Macmillan fined £11.3m following SFO probe

Macmillan Publishers has been fined more than £11m for "unlawful conduct" related to its education wing in east and west Africa.

The publisher was under investigation following a report from the World Bank. A subsidiary of Macmillan Education paid bribes in an attempt to secure a textbook deal in southern Sudan. In May last year the World Bank announced it has banned Macmillan UK from being awarded any of its contracts for six years following the admission of bribery payments.

An investigation was launched into all public tender contracts won by Macmillan in Rwanda, Uganda and Zambia between 2002 and 2009. The SFO said: "It was plain that the company may have received revenue that had been derived from unlawful conduct." The publisher was fined £11.26m and ordered to pay SFO costs of £27,000.

In a statement today [22nd July], the SFO noted that Macmillan had approached it with a view to cooperate. It said Macmillan had acted appropriately since learning of the allegations, "reviewing its internal anti-bribery and corruption policies and procedures, appointing external consultants to recommend and help implement an internal appropriate anti-bribery and corruption compliance regime".

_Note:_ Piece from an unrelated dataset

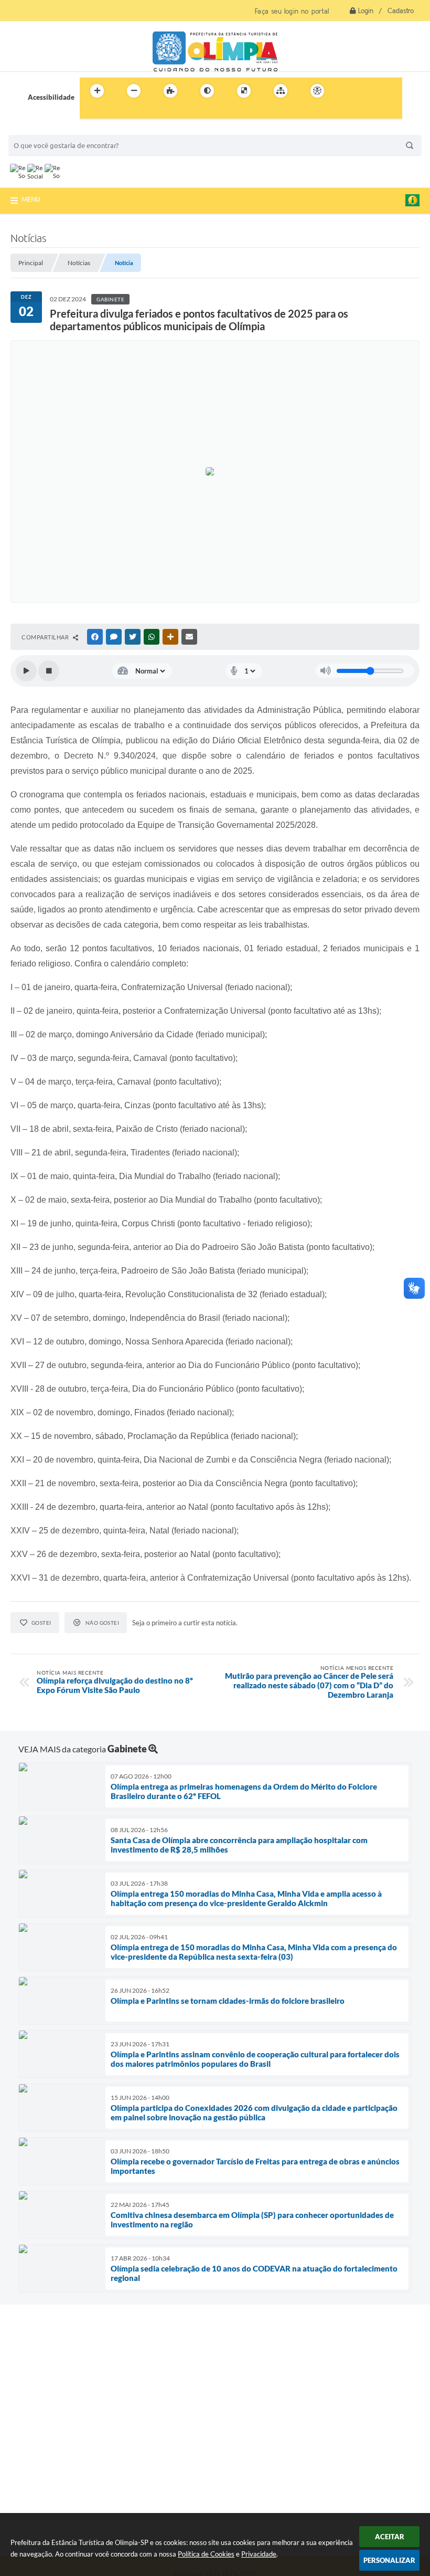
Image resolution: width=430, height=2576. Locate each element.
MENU (31, 199)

Richard Alderman, the director of the Serious Fraud Office said: "Civil recovery allows us to deal with certain cases of corporate wrong-doing effectively.  It delivers value for money to the public by saving the cost of lengthy investigations and protracted legal proceedings and removes any property obtained as a result of the wrong-doing.  At the same time it forces the company to reform its practices for the future."

Annette Thomas, Macmillan chief executive, said she "deeply regretted" what happened. She said: "Fortunately, it has been established that these issues were confined to a limited part of our education business in east and west Africa. The company deeply regrets what has passed, but has learned from the experience and has emerged stronger as an organisation."